Almost everyone seems to believe that our energy problems are primarily oil-related. Electricity will save us.

I recently gave a talk to a group of IEEE electricity researchers (primarily engineers) about the current energy situation and how welcoming it is for new technologies. Needless to say, this group did not come with the standard mindset. They wanted to understand what the electricity situation really is. They are very aware that intermittent renewables, including wind and solar, present many challenges. They didn’t come with the preconceived notion that oil is the problem and electricity will save us.
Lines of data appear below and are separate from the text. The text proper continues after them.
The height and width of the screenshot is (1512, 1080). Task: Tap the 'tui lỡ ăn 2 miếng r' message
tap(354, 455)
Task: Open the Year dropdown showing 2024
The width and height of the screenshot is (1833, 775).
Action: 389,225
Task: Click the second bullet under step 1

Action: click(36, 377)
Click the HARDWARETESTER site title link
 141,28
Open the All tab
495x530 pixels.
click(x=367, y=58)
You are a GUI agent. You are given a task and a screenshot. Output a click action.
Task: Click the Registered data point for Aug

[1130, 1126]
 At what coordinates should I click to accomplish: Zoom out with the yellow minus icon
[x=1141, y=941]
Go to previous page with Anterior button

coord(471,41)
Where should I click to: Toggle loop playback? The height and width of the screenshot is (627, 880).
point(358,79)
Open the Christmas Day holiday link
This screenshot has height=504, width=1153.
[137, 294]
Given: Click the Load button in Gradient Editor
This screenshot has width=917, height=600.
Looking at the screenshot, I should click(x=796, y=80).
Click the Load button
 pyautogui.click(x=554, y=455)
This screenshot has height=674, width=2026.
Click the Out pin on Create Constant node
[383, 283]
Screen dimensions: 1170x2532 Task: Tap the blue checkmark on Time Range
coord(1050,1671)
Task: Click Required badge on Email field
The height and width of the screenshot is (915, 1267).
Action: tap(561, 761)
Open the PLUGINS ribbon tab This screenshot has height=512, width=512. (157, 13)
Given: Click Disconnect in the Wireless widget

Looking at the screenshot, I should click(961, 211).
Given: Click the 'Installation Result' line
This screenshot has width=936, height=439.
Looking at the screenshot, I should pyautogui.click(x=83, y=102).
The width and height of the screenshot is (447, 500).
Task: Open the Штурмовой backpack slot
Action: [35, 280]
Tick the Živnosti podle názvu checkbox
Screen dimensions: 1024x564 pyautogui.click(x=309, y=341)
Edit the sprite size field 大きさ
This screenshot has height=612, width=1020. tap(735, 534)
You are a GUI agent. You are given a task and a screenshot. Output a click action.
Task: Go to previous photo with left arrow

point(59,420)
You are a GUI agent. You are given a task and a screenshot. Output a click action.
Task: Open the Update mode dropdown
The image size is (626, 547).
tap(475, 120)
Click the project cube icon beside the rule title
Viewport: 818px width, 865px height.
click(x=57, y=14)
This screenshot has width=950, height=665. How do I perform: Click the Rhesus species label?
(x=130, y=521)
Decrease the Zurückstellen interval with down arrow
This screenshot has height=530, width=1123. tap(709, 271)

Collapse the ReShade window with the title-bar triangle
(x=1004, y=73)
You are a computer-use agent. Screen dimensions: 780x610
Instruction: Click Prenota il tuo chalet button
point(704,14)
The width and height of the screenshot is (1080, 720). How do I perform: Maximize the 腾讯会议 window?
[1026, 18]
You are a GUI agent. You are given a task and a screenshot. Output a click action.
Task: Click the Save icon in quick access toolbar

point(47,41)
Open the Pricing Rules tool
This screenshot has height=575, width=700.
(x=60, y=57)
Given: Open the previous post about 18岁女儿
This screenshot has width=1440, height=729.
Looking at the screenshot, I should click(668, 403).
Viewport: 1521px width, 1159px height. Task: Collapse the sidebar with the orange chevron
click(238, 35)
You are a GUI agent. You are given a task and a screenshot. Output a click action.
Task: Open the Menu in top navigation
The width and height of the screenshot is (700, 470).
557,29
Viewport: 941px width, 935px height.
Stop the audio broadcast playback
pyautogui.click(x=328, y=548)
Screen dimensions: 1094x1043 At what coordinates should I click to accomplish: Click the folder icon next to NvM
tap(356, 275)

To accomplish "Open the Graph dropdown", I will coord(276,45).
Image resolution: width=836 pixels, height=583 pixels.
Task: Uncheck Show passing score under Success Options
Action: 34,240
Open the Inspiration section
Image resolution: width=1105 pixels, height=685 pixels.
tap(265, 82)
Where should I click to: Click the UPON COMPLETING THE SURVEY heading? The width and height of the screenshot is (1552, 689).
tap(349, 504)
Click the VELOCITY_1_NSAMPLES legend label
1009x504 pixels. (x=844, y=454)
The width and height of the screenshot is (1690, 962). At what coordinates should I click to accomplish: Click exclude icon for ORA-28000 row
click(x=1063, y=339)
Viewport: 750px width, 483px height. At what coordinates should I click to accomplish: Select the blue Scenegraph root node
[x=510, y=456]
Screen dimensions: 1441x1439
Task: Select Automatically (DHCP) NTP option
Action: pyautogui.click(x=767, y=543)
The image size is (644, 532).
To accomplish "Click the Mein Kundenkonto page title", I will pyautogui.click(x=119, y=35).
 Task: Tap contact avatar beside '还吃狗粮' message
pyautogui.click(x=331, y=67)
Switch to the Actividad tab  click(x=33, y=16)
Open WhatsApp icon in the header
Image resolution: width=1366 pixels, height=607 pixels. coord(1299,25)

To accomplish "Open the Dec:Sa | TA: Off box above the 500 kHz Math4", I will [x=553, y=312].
It wasn’t until I sat down and looked at the electricity situation that I realized how worrying it really is. Intermittent wind and solar cannot stand on their own. They also cannot scale up to the necessary level in the required time period. Instead, the way they are added to the grid artificially depresses wholesale electricity prices, driving other forms of generation out of business. While intermittent wind and solar may sound sustainable, the way that they are added to the electric grid tends to push the overall electrical system toward collapse. They act like parasites on the system.

We end up with an electricity situation parallel to the chronic low-price problem we have for oil. Prices for producers, all along the electricity supply chain, fall too low. Of course, consumers don’t complain about this problem. The electricity system also becomes more fragile, as we depend to an ever greater extent on electricity supplies that may or may not be available at a reasonable price at a given point in time. The full extent of the problem doesn’t become apparent immediately, either. We end up with both the electrical and oil systems speeding in the direction of collapse, while most observers are saying, “But prices aren’t high. How can there possibly be a problem?”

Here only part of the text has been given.